3. In a negative impact on other unstable members of society;

4. In a careless, dishonest attitude to the performance of the official duties;

5. In violation of basic human rights, which consist in the lack of confidentiality both in relation to virus carriers and AIDS patients, and in relation to their relatives and friends?

The composition of crime enshrined in Art. 130 of the Criminal Code of Ukraine (infection with human immunodeficiency virus or other incurable infectious disease) is the dominant in the structure of the above crimes; its ranges from 45.5% to 55%.

The incidence of HIV in Ukraine increased until 2013, when the country registered the largest number of HIV-infected people (21,631). A further significant decrease in the incidence of HIV infection in 2014 and 2015 is primarily due to the lack of statistics on the Autonomous Republic of Crimea and part of the territory of the anti-terrorist operation. The number of cases of HIV infection increased in subsequent years in the country (from 15,869 cases in 2015 to 18,194 in 2017), the incidence rate in 2017 was 42.8 per 100 000 population, which is 7% more than in 2016.

The differentiation of regions according to the rates of HIV infection allowed classifying the regions of AIDS prevalence as follows: the first group includes the regions of Ukraine where HIV-infected people have not yet been identified.

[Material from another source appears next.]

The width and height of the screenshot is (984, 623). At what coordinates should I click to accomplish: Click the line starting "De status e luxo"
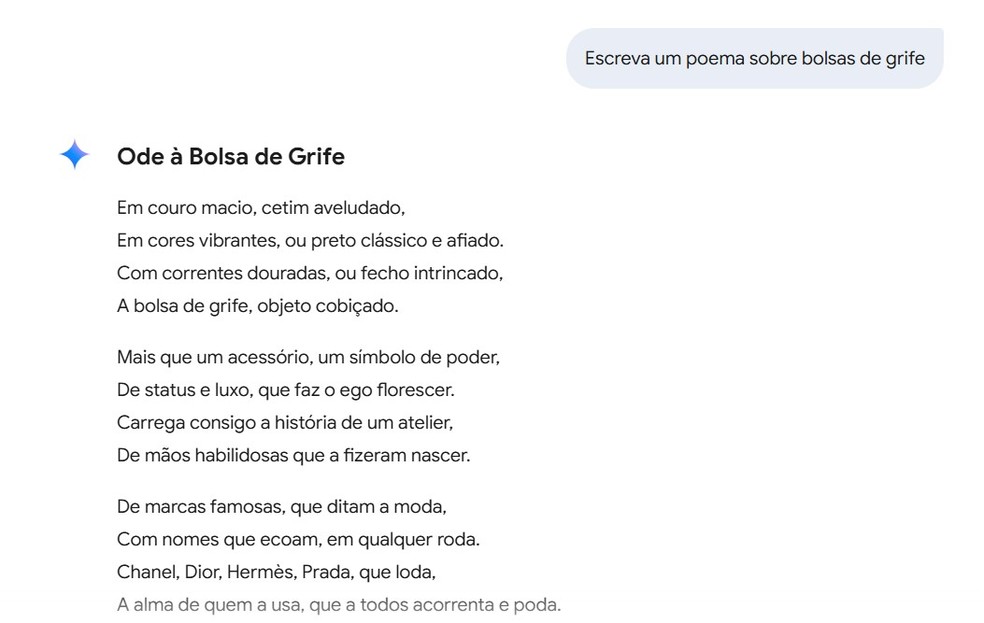pyautogui.click(x=285, y=389)
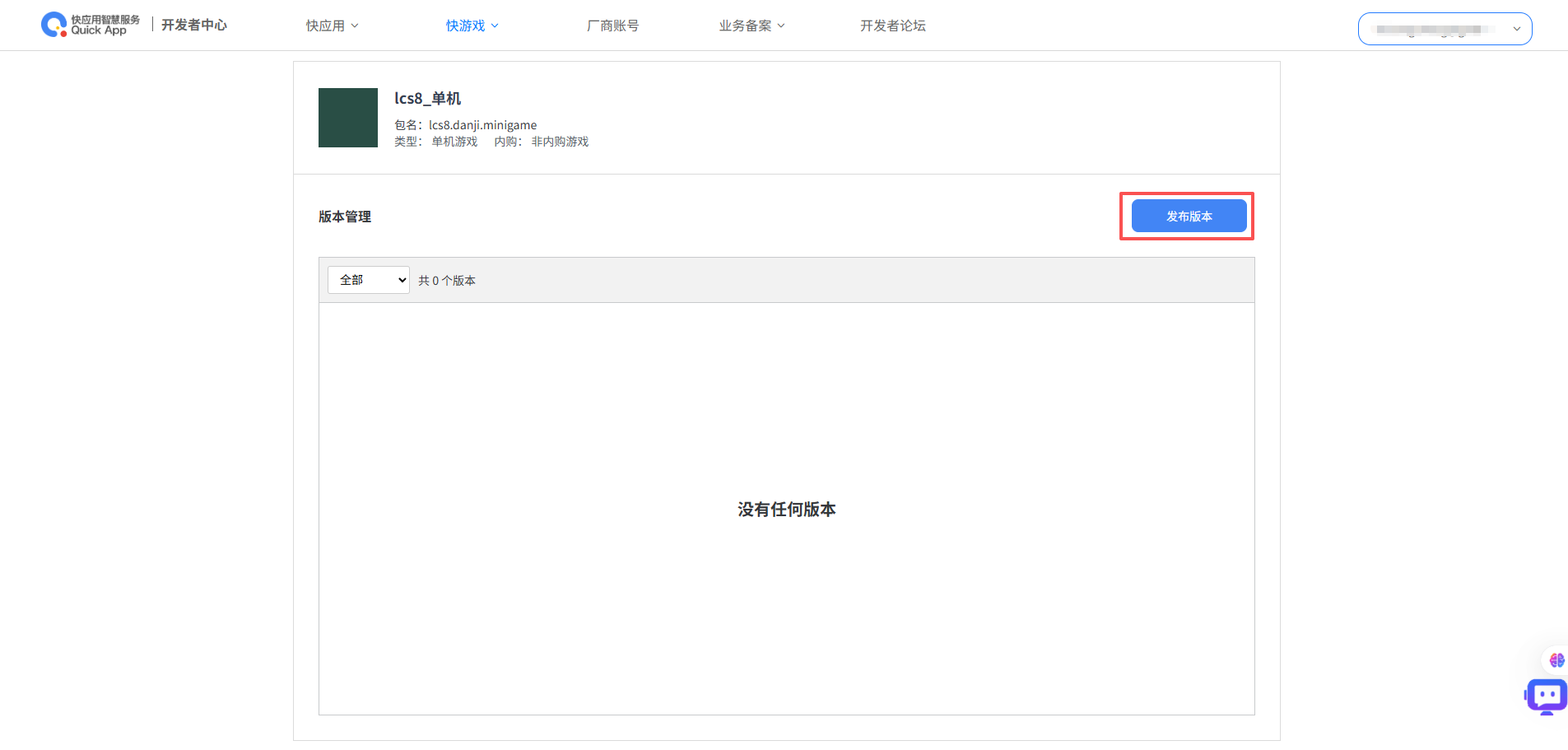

These are the ones that belong to the Northwest Economic Region, the most safe in criminal matters; the second group includes the areas with a low level of HIV infection (0.5–0.83), which are the part of the North-Western and Dnieper economic regions; the third region includes areas with the average level of HIV infection (1.22–1.93), which are located in the Donetsk-Dnieper and Western regions; the fourth group are the most criminogenic unfavorable areas with a high rate of HIV infection (5.33–5.77). These are the city of Kyiv, the Southern Economic Region, some territories of the Donetsk-Prydniprovsky region. There is a wide network of resorts, ports, rest homes in these regions. Kyiv is one of the largest industrial centers, where many cultural and educational, administrative and diplomatic institutions are situated. These areas are crossed by railways and highways of national importance, and therefore the risk of HIV transmission is increasing, to which special attention should be paid. At the same time, the regions located far from the large industrial centers of Ukraine with a predominantly rural population (the so-called non-urbanized agricultural areas), today have a more favorable epidemiological situation regarding HIV infection.

Conclusion

The spread of AIDS on the territory of Ukraine is to some extent explained by the following factors: firstly, HIV and AIDS are the problem of more urban than rural areas; secondly, the spread of AIDS is closely linked to the life of resort towns, which are characterized by the development of a “leisure industry” that increases the influx of immoral population. There are a lot of people among the population of these regions who are not engaged in socially useful activities and easily come into contact with visiting tourists.

The differentiation of regions of Ukraine according to HIV infection rate of citizens makes it possible to determine the oblasts with the largest number of persons infected with the virus. These are Odesa, Mykolaiv, Kharkiv, Lviv, Zakarpattia regions, Kyiv and the Republic of Crimea. The difficult epidemiological situation of AIDS in these regions is due to the interaction of the following factors: firstly, these are regions where the tourism is developed, in particular intourism and active migration processes. Besides, they are the centers of mass gathering of people due to the development of trade with other countries; secondly, Odesa, Mykolaiv, Zakarpattia, Kharkiv and Lviv regions and, especially the Republic of Crimea, are in the forefront in terms of the number of people who use drugs; thirdly, through a developed network of ports, resorts, rest homes, entertainment establishments, these regions become places of concentration of criminogenic elements and people who lead immoral lifestyle; and fifthly, there is the best anonymous HIV testing, better identification of people from “high-risk groups” (homosexuals, prostitutes, drug addicts, etc.) in Kyiv and Odesa.